Smoked trout and pea quiche
- 09.03.2017
- 1 525
Impress your friends by bringing this smoked trout and pea quiche with to your next picnic.
Recipe «Smoked trout and pea quiche» presented in category Recipes / Fish, to prepare this dish you will need no more 1:10 minutes. To make this dish at home by prescription from the author Gomer would need: 1 sheet ready-rolled shortcrust pastry, 20g butter, 1 brown onion, finely chopped, 2 garlic cloves, crushed, 300g hot smoked trout, flaked , 3/4 cup fresh or frozen peas, 3 eggs, lightly whisked, 3/4 cup thin cream , 1 tbsp finely chopped dill, Baby rocket leaves, to serve.
Ingredients:
- 1 sheet ready-rolled shortcrust pastry
- 20g butter
- 1 brown onion, finely chopped
- 2 garlic cloves, crushed
- 300g hot smoked trout, flaked
- 3/4 cup fresh or frozen peas
- 3 eggs, lightly whisked
- 3/4 cup thin cream
- 1 tbsp finely chopped dill
- Baby rocket leaves, to serve
Instructions
- Preheat oven to 200°C.
- Line a 15cm (base measurement) x 5cm fluted tart tin with removable base with the pastry and trim any excess. Place in the fridge for 30 minutes to rest.

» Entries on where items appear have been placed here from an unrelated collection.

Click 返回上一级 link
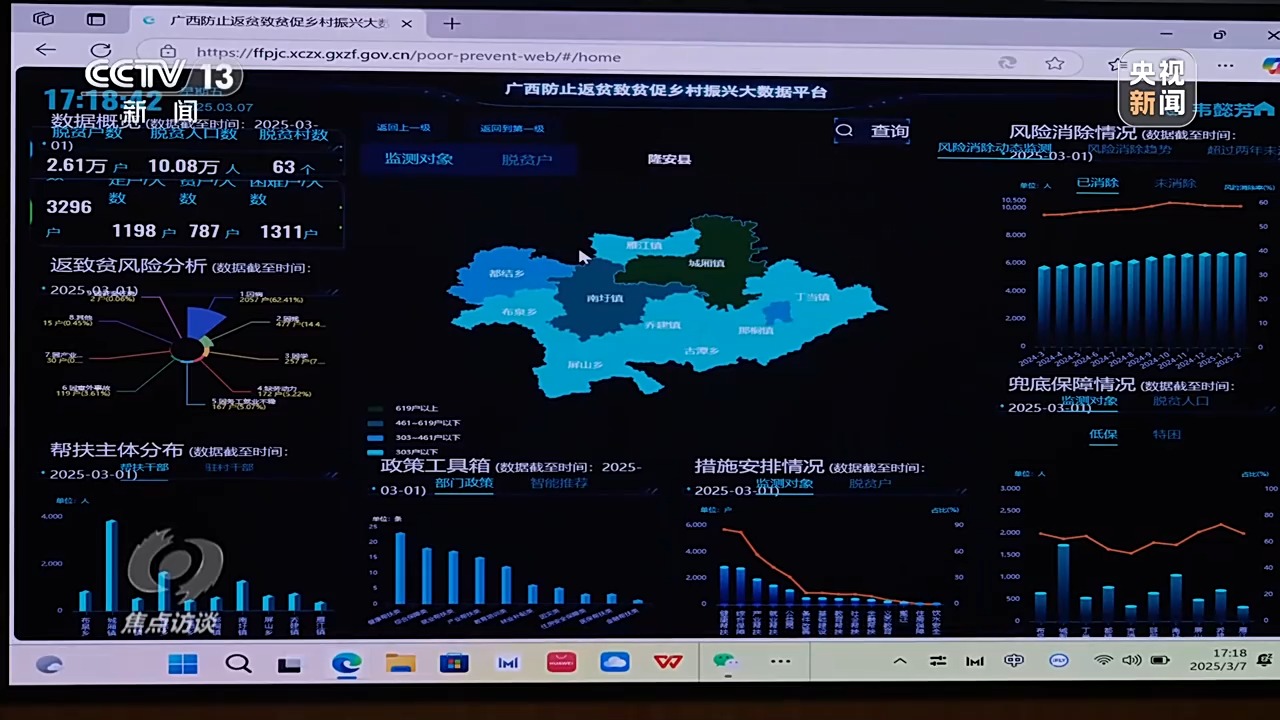This screenshot has width=1280, height=720. (x=403, y=128)
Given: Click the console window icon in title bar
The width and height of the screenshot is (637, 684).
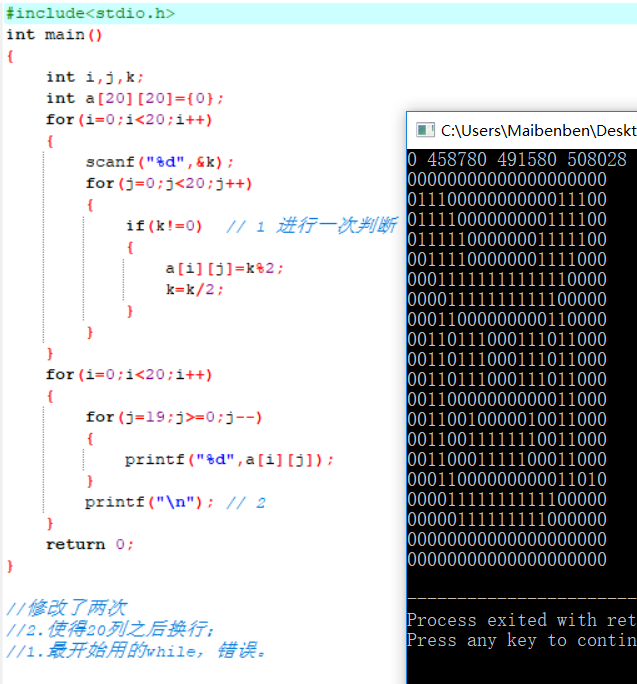Looking at the screenshot, I should (425, 130).
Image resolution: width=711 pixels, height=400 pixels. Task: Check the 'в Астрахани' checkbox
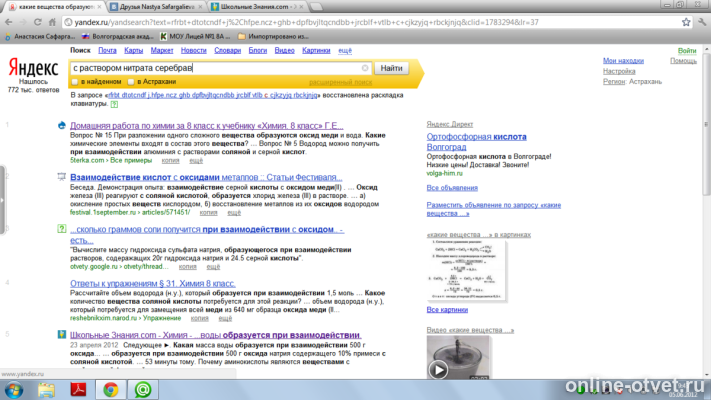point(131,82)
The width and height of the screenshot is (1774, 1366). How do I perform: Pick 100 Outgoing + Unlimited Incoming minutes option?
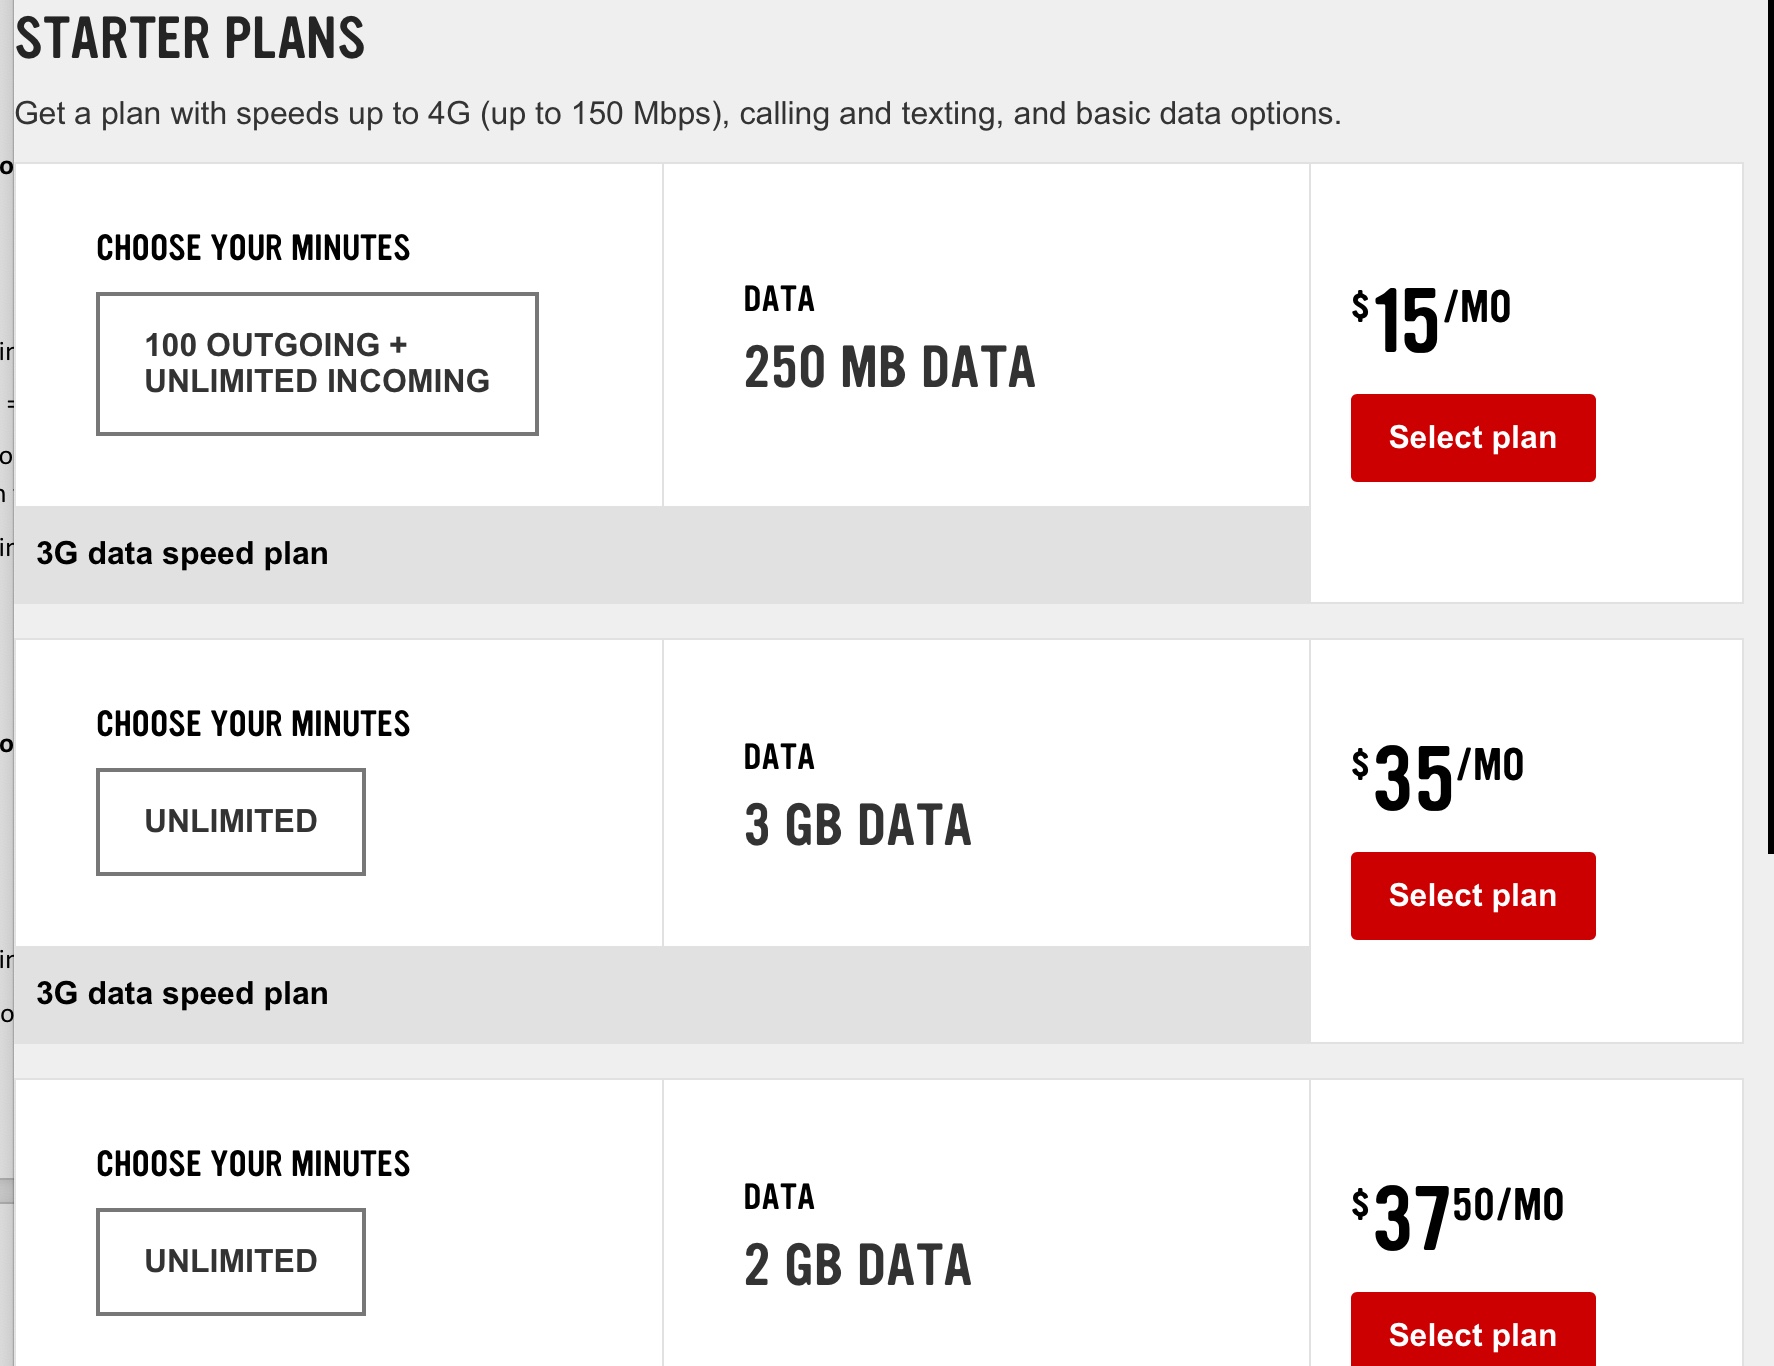pyautogui.click(x=317, y=364)
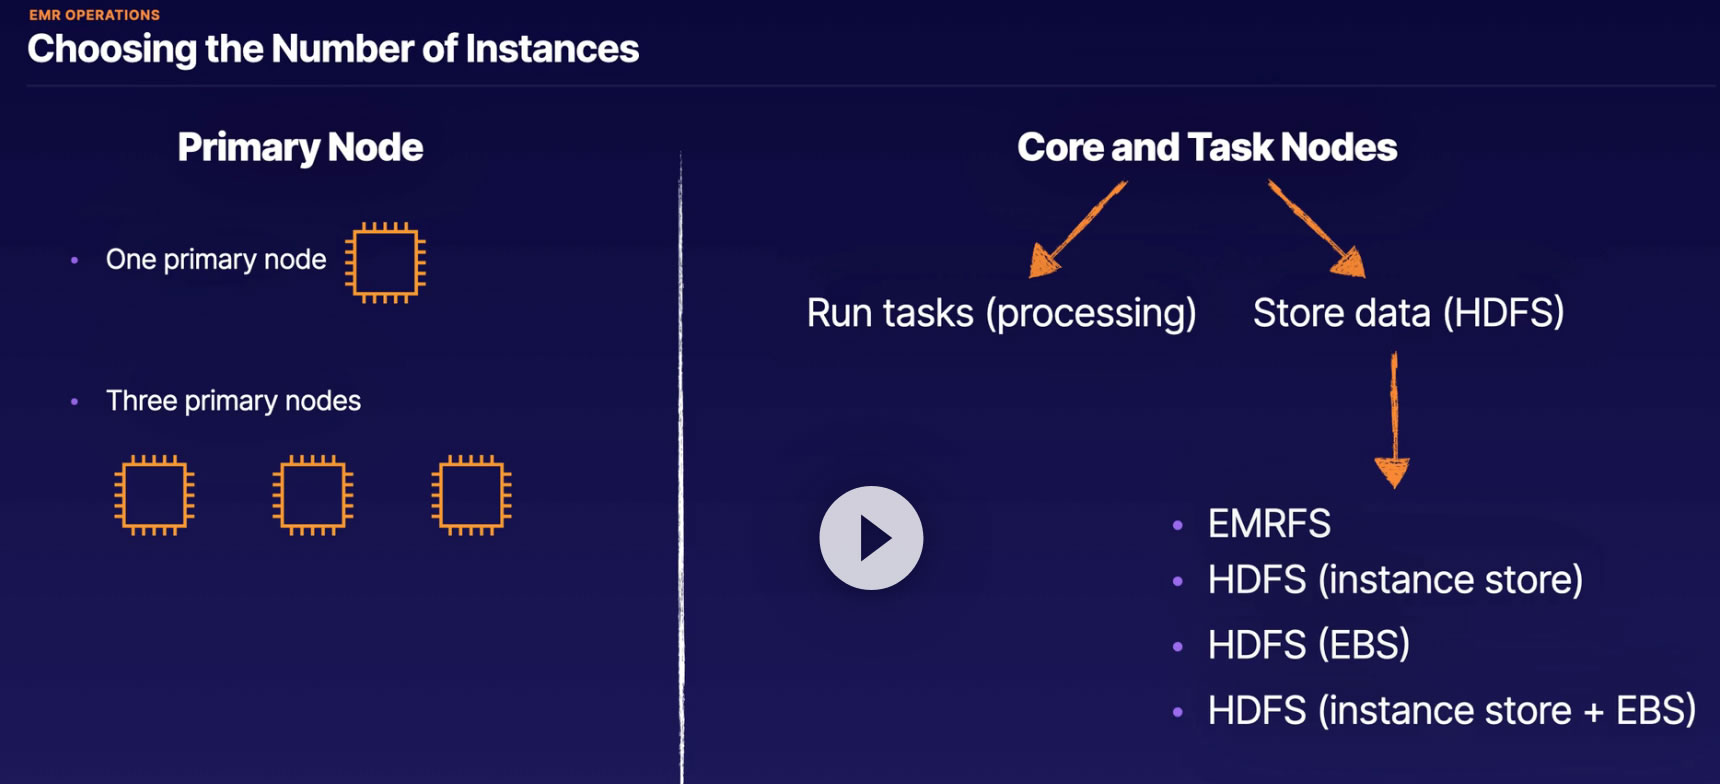1720x784 pixels.
Task: Select the Primary Node heading
Action: [x=300, y=147]

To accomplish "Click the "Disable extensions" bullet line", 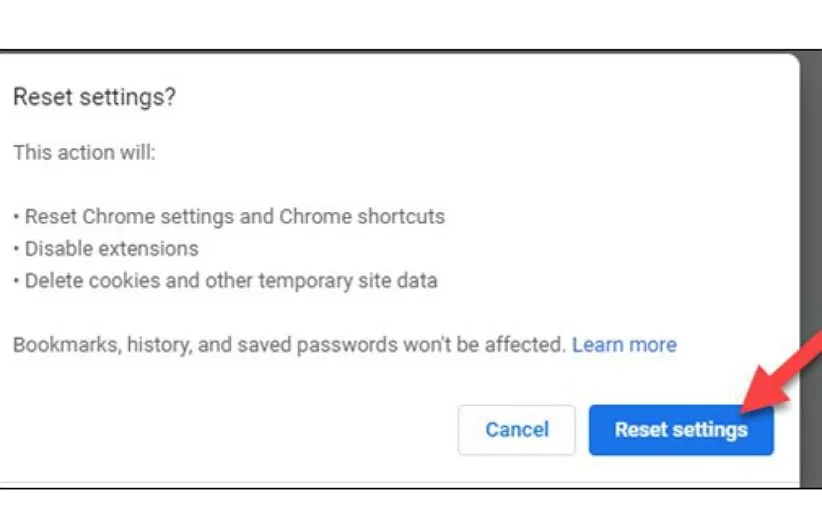I will (111, 248).
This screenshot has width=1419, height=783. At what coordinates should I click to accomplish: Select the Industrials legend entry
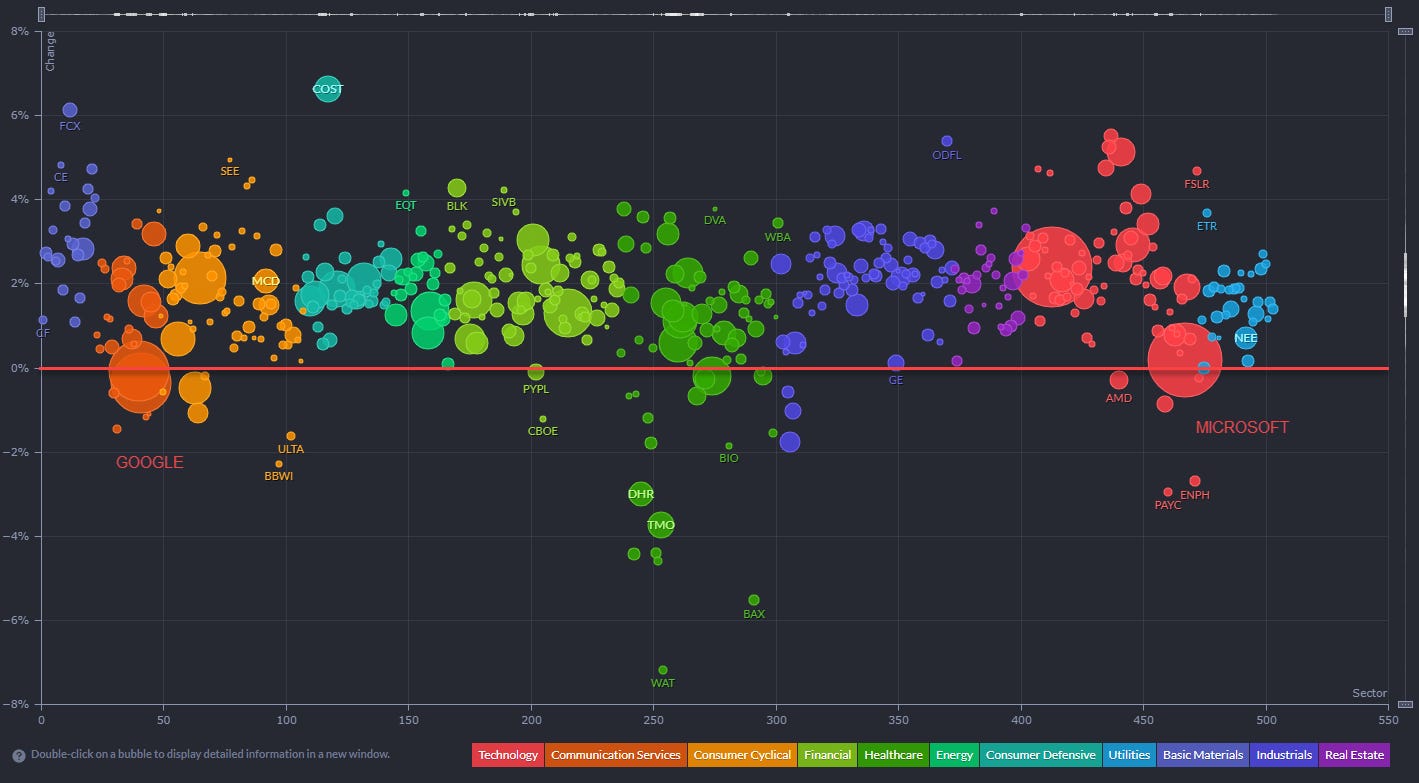pos(1284,755)
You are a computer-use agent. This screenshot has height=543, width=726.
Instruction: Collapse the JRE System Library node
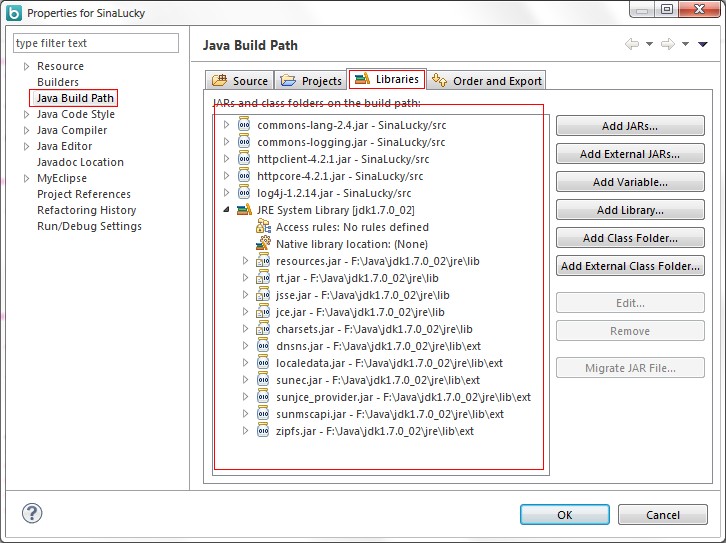tap(227, 210)
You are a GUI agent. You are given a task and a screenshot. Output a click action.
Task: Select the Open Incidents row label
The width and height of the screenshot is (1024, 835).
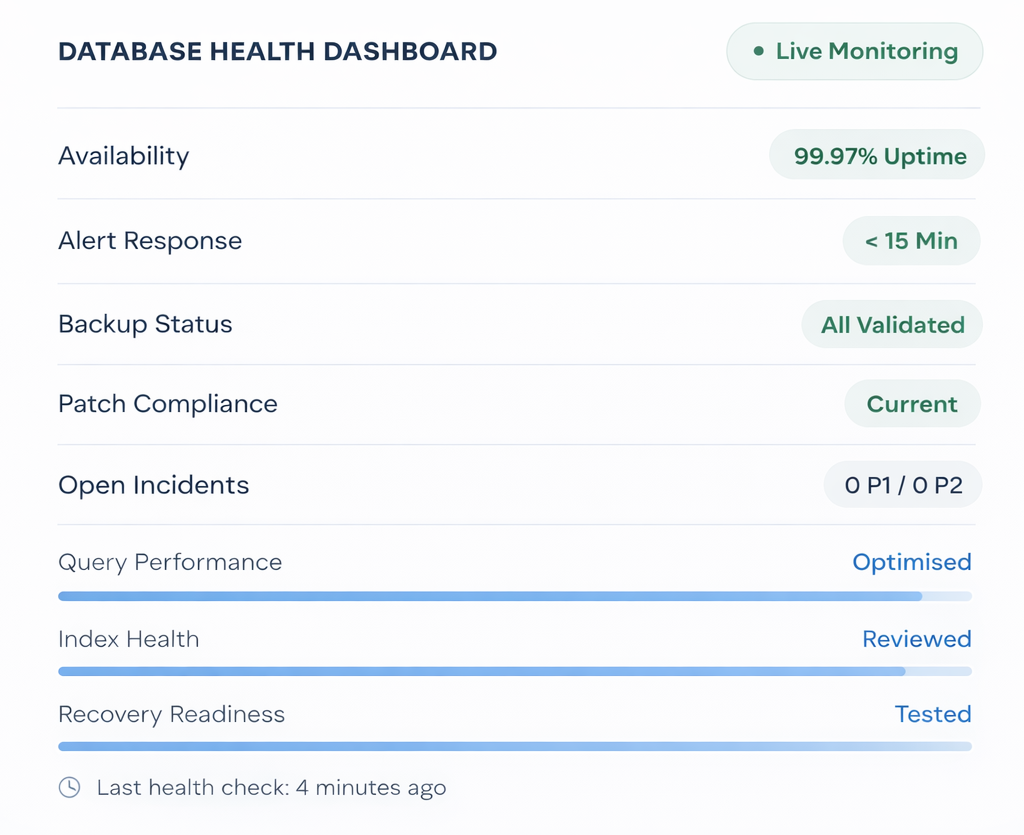(153, 485)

- Cover pastry base with baking paper and fill with pastry weights. Bake for 10 minutes. Remove paper and weights and bake for a further 10 minutes or until golden. Reduce oven to 160°C.
- Meanwhile, melt the butter in a medium frying pan over low heat. Add the onion and garlic and cook, stirring occasionally, for 5 minutes or until onion is soft. Remove from heat.
- Combine onion mixture, trout and peas in a bowl. Arrange the onion mixture in the base of the pastry case. Whisk the eggs, cream and dill together in a bowl. Pour over the onion mixture. Bake for 45-50 minutes or until just set. Serve warm or at room temperature with baby rocket leaves, if desired.